All of this business allows me both to dwell on mourning my mother and to think slowly about vigils and vigilance. My mother died a year and four months ago. I thought I would “recover” sooner than I have. But I just still miss her and her style, generosity, and tone every single day. I hear her voice in that of my siblings, detect her humor in that of her siblings, see the loss of her across my father’s body.
Today I wondered if the mourning process hasn’t been layered by other mournings of the past 24 months. All of the gun violence, in some cases targeting specific groups, and in some cases, “just” revealing untreated mental illness loaded into the canister of a gun, this gun violence has us half-closing our eyes as we see loved ones who feel the harm as we do, whose eyes shine wet atop the candles we hold at vigil after vigil. Maybe I’m affected, too, by my son’s beautiful reading the other night of Federico García Lorca’s “Romance de la luna, luna” (here sung by the amazing Camarón de la Isla), with its haunting “u” sounds (Huye, luna, luna, luna) and its finality in death (El aire la vela, vela/El aire la está velando). The air keeps vigil.

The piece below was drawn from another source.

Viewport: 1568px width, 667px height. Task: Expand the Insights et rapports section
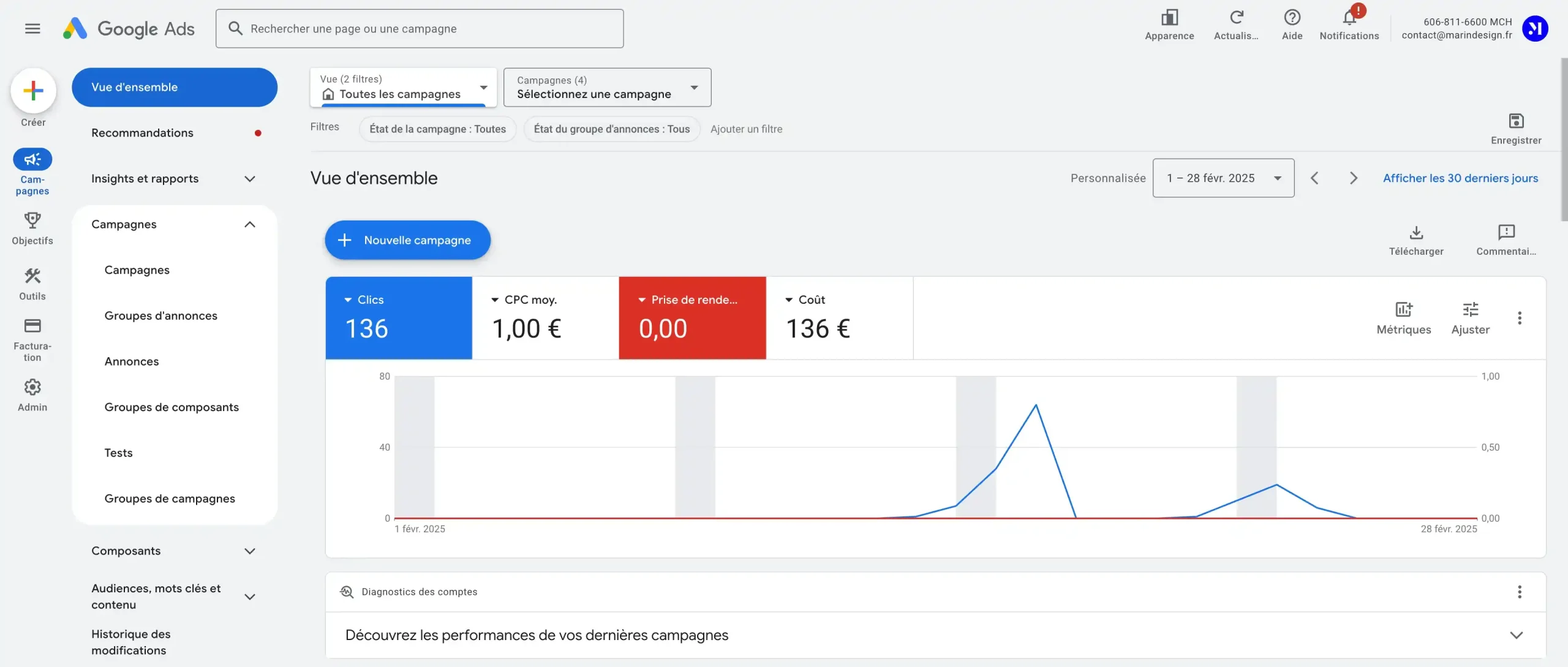(249, 179)
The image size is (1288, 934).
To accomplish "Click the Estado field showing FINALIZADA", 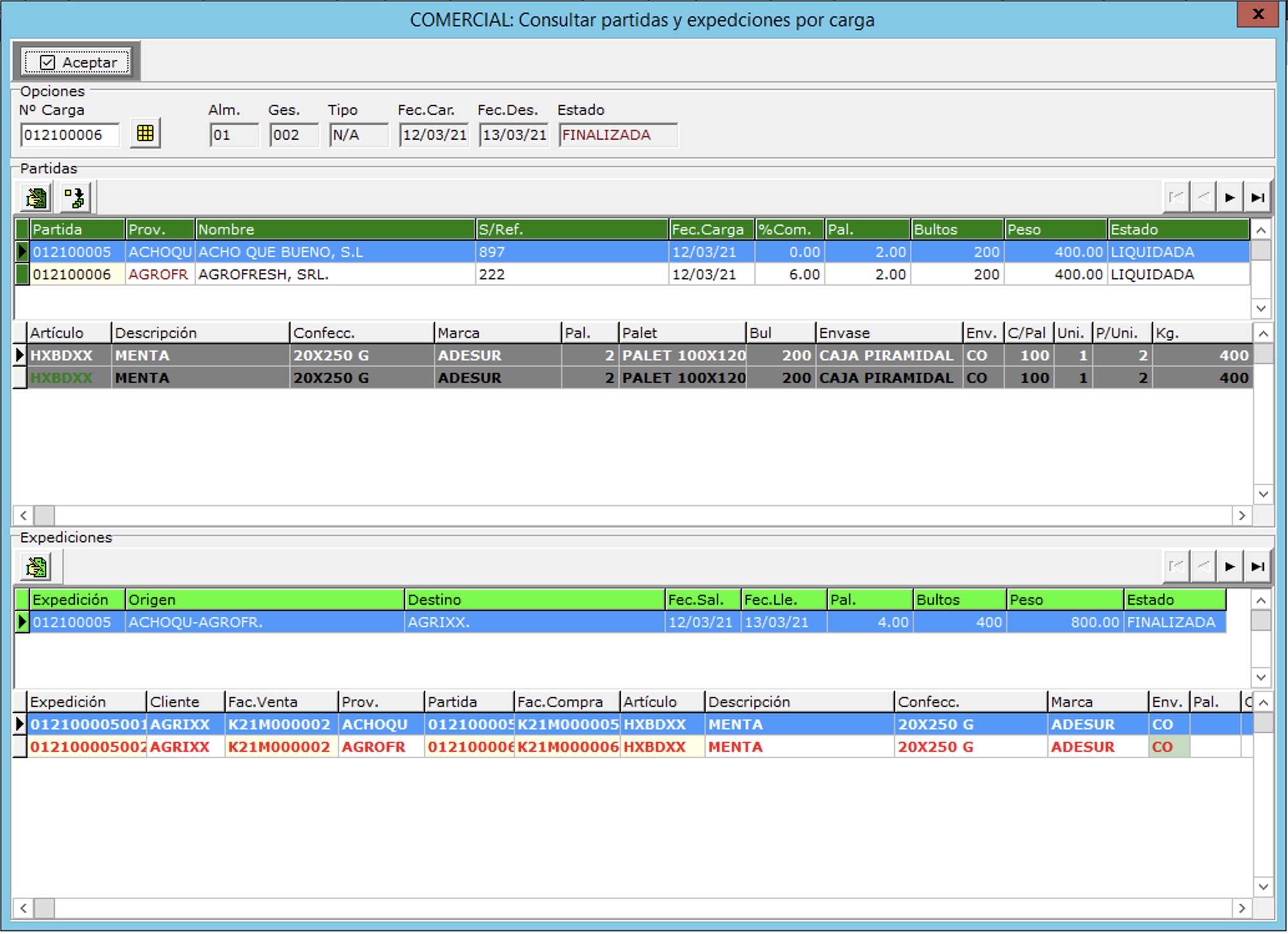I will [x=617, y=135].

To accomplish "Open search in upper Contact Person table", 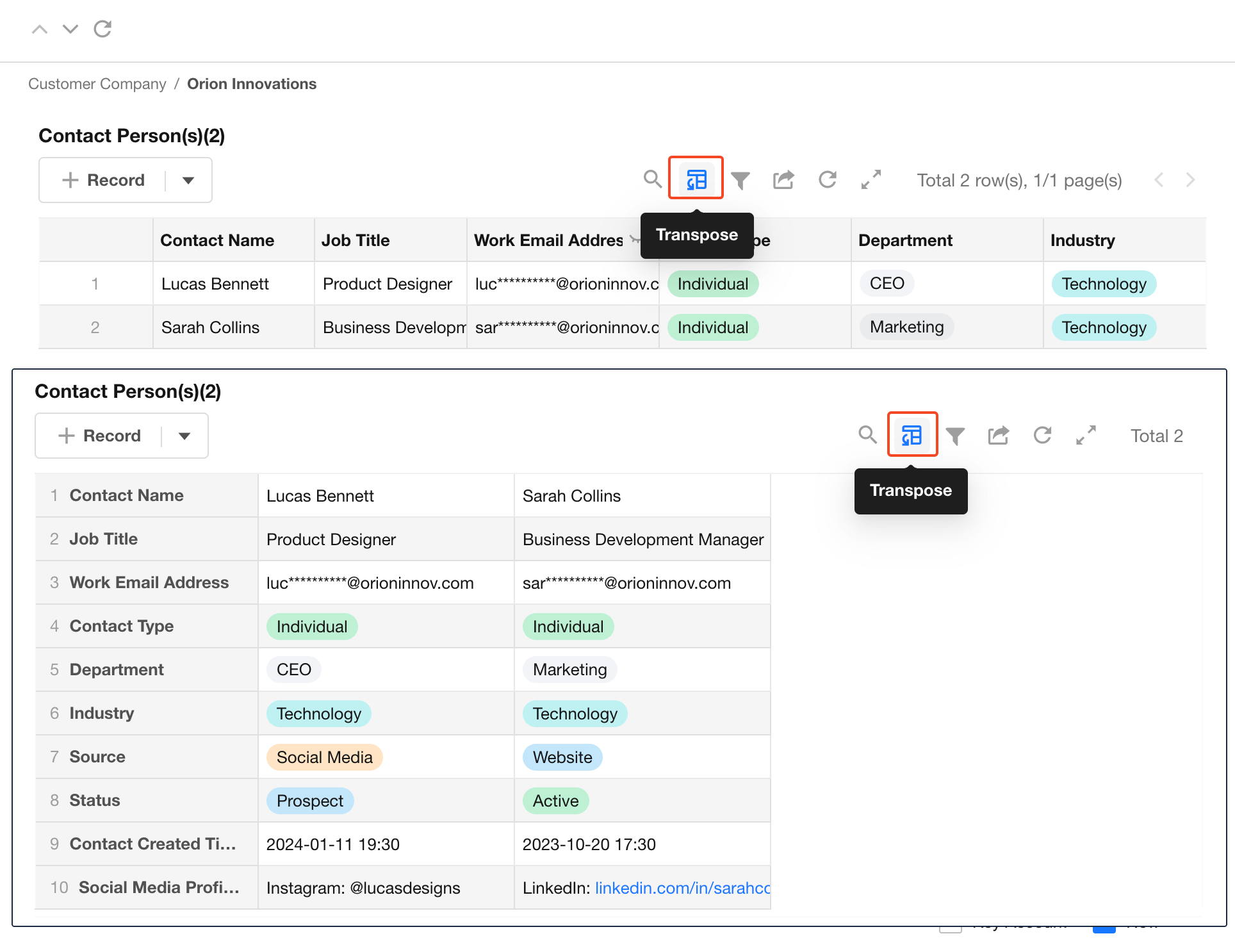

The air keeps vigil. That’s how I see our country now. The air watches. Vigil is in the air. We are on a 24/7 system of watching and waiting, wondering and worrying, working and weathering. We are tense. We know another black church can get shot up, another synagogue torn apart. We know another woman can get raped, another white man given a job for life. We know another voting urn can be set up, another slate of votes discounted. We see, we watch people fleeing their countries to find some peace in another country, and we recognize the irony of this conflicted, contorted country somehow providing more peace to a migrant than her or his home country did. We know what dignity is. We fervently celebrate its presence but frequently mourn its absence. In my own little town, we know a rainbow flag can rise and fall, a racist hate group can rise and rise, and a sense of safety can falter. We cry, we worry, we run, we weep. Vigils and vigilance take it out of us. All that vigilant adrenaline, spent on combatting evil. All that vigilant adrenaline that could somehow be put towards loving community.